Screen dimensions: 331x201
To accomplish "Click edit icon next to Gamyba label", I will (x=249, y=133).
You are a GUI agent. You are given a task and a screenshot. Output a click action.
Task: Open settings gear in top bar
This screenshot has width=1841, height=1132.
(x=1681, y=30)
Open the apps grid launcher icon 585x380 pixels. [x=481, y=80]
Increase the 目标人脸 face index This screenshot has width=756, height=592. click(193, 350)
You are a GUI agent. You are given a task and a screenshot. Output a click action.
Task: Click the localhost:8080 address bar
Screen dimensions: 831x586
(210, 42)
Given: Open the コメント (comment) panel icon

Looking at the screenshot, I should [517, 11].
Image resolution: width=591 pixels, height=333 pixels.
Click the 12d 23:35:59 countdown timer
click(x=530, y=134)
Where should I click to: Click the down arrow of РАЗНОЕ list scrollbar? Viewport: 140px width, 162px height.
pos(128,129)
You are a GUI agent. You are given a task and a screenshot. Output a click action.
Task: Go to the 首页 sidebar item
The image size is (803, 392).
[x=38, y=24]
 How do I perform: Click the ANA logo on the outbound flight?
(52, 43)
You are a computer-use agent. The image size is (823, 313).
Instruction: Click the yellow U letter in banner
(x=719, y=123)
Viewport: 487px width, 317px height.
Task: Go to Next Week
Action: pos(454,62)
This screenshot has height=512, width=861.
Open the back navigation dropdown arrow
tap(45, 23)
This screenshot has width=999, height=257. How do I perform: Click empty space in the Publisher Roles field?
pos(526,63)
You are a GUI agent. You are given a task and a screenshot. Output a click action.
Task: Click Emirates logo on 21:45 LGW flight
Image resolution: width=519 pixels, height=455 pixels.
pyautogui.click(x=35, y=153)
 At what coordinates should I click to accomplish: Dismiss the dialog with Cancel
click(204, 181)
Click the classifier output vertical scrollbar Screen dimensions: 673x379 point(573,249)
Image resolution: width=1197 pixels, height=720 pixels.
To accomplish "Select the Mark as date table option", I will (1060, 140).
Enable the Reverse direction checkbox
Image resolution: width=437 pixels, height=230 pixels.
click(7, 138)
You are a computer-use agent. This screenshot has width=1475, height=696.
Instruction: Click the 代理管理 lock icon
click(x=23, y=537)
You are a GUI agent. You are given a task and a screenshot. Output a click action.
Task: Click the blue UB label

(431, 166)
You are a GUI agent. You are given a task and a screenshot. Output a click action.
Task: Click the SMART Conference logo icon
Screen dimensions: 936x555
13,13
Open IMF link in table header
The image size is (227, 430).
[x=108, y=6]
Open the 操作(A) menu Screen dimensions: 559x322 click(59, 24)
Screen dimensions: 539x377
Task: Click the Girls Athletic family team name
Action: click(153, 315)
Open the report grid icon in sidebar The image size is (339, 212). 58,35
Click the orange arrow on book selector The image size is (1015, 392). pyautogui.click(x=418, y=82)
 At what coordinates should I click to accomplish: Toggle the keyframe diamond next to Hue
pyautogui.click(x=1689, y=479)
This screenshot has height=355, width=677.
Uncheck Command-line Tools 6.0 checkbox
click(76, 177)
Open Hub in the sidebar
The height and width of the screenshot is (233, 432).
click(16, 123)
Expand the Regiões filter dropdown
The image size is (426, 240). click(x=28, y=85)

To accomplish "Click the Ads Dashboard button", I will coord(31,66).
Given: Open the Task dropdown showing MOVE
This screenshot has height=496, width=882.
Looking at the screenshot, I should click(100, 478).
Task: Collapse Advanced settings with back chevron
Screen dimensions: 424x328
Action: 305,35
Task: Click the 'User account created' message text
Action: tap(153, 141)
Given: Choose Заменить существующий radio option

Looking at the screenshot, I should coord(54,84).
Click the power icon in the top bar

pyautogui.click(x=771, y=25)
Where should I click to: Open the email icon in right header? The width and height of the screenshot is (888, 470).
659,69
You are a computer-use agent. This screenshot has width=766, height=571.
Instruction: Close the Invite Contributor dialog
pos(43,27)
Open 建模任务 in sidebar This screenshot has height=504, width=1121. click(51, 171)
———
● **TO DO**:
From the data above, state how many lines contain the string "sidebar", offering no other words.

● **SOLVED EXERCISE**:
4